** WORK ORDER **
The listing that follows should be reproduced exactly, line for line.

** EXCERPTED RECORDS **
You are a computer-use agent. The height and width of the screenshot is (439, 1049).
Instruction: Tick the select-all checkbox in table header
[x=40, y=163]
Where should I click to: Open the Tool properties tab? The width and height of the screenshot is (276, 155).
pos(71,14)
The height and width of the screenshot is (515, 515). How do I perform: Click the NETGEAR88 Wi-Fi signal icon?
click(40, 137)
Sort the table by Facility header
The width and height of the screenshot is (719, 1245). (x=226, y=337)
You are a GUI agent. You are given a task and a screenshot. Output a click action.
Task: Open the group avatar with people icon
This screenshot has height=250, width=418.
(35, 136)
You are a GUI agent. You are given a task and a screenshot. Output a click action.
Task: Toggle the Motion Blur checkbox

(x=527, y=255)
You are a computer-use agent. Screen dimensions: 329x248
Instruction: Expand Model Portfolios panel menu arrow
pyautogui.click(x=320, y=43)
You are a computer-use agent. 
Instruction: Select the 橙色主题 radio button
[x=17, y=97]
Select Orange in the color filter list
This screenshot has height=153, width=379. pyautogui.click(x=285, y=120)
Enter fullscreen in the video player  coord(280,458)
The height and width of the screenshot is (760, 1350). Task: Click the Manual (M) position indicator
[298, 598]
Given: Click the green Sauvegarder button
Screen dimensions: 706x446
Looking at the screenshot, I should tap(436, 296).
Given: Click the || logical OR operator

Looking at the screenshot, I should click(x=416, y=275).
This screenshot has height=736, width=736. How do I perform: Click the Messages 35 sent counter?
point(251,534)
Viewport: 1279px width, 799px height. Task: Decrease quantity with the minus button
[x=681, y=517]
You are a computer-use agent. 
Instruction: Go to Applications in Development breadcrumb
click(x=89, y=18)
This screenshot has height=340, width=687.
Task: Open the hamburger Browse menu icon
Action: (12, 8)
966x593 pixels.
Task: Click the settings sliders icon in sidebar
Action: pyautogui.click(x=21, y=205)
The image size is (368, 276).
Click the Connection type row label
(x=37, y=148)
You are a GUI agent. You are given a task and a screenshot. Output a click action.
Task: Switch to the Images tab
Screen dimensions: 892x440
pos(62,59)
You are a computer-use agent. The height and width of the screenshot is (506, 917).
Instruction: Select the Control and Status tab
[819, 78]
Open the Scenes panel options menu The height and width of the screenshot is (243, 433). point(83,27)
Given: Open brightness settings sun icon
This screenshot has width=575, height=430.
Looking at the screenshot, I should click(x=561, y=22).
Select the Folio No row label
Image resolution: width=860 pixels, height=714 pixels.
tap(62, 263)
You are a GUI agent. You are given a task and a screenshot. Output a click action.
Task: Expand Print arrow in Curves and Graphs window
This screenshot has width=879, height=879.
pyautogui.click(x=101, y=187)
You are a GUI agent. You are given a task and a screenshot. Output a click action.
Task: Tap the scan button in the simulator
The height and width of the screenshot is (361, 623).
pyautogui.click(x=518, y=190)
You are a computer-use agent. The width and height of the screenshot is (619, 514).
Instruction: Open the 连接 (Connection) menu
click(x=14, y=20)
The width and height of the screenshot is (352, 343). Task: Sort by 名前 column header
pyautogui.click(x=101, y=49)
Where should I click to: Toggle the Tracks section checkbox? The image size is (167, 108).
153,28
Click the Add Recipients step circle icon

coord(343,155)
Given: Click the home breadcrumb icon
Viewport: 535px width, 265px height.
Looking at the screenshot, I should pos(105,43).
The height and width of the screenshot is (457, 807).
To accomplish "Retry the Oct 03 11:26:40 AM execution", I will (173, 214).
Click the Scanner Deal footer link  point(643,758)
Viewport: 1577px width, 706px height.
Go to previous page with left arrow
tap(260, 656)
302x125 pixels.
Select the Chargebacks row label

** RESPONSE BELOW **
You are a computer-use agent. The height and width of the screenshot is (439, 1049).
Instruction: Tick the select-all checkbox in table header
[x=40, y=163]
Where should I click to: Open the Tool properties tab? The width and height of the screenshot is (276, 155).
pos(71,14)
The height and width of the screenshot is (515, 515). How do I perform: Click the NETGEAR88 Wi-Fi signal icon?
click(40, 137)
Sort the table by Facility header
The width and height of the screenshot is (719, 1245). (x=226, y=337)
You are a GUI agent. You are given a task and a screenshot. Output a click action.
Task: Open the group avatar with people icon
This screenshot has height=250, width=418.
(35, 136)
You are a GUI agent. You are given a task and a screenshot. Output a click action.
Task: Toggle the Motion Blur checkbox

(x=527, y=255)
You are a computer-use agent. Screen dimensions: 329x248
Instruction: Expand Model Portfolios panel menu arrow
pyautogui.click(x=320, y=43)
You are a computer-use agent. 
Instruction: Select the 橙色主题 radio button
[x=17, y=97]
Select Orange in the color filter list
This screenshot has height=153, width=379. pyautogui.click(x=285, y=120)
Enter fullscreen in the video player  coord(280,458)
The height and width of the screenshot is (760, 1350). Task: Click the Manual (M) position indicator
[298, 598]
Given: Click the green Sauvegarder button
Screen dimensions: 706x446
Looking at the screenshot, I should tap(436, 296).
Given: Click the || logical OR operator

Looking at the screenshot, I should click(x=416, y=275).
This screenshot has height=736, width=736. How do I perform: Click the Messages 35 sent counter?
point(251,534)
Viewport: 1279px width, 799px height. Task: Decrease quantity with the minus button
[x=681, y=517]
You are a computer-use agent. 
Instruction: Go to Applications in Development breadcrumb
click(x=89, y=18)
This screenshot has height=340, width=687.
Task: Open the hamburger Browse menu icon
Action: (12, 8)
966x593 pixels.
Task: Click the settings sliders icon in sidebar
Action: pyautogui.click(x=21, y=205)
The image size is (368, 276).
Click the Connection type row label
(x=37, y=148)
You are a GUI agent. You are given a task and a screenshot. Output a click action.
Task: Switch to the Images tab
Screen dimensions: 892x440
pos(62,59)
You are a computer-use agent. The height and width of the screenshot is (506, 917).
Instruction: Select the Control and Status tab
[819, 78]
Open the Scenes panel options menu The height and width of the screenshot is (243, 433). point(83,27)
Given: Open brightness settings sun icon
This screenshot has width=575, height=430.
Looking at the screenshot, I should click(x=561, y=22).
Select the Folio No row label
Image resolution: width=860 pixels, height=714 pixels.
tap(62, 263)
You are a GUI agent. You are given a task and a screenshot. Output a click action.
Task: Expand Print arrow in Curves and Graphs window
This screenshot has width=879, height=879.
pyautogui.click(x=101, y=187)
You are a GUI agent. You are given a task and a screenshot. Output a click action.
Task: Tap the scan button in the simulator
The height and width of the screenshot is (361, 623).
pyautogui.click(x=518, y=190)
You are a computer-use agent. The width and height of the screenshot is (619, 514).
Instruction: Open the 连接 (Connection) menu
click(x=14, y=20)
The width and height of the screenshot is (352, 343). Task: Sort by 名前 column header
pyautogui.click(x=101, y=49)
Where should I click to: Toggle the Tracks section checkbox? The image size is (167, 108).
153,28
Click the Add Recipients step circle icon

coord(343,155)
Given: Click the home breadcrumb icon
Viewport: 535px width, 265px height.
Looking at the screenshot, I should pos(105,43).
The height and width of the screenshot is (457, 807).
To accomplish "Retry the Oct 03 11:26:40 AM execution", I will (173, 214).
Click the Scanner Deal footer link  point(643,758)
Viewport: 1577px width, 706px height.
Go to previous page with left arrow
tap(260, 656)
302x125 pixels.
Select the Chargebacks row label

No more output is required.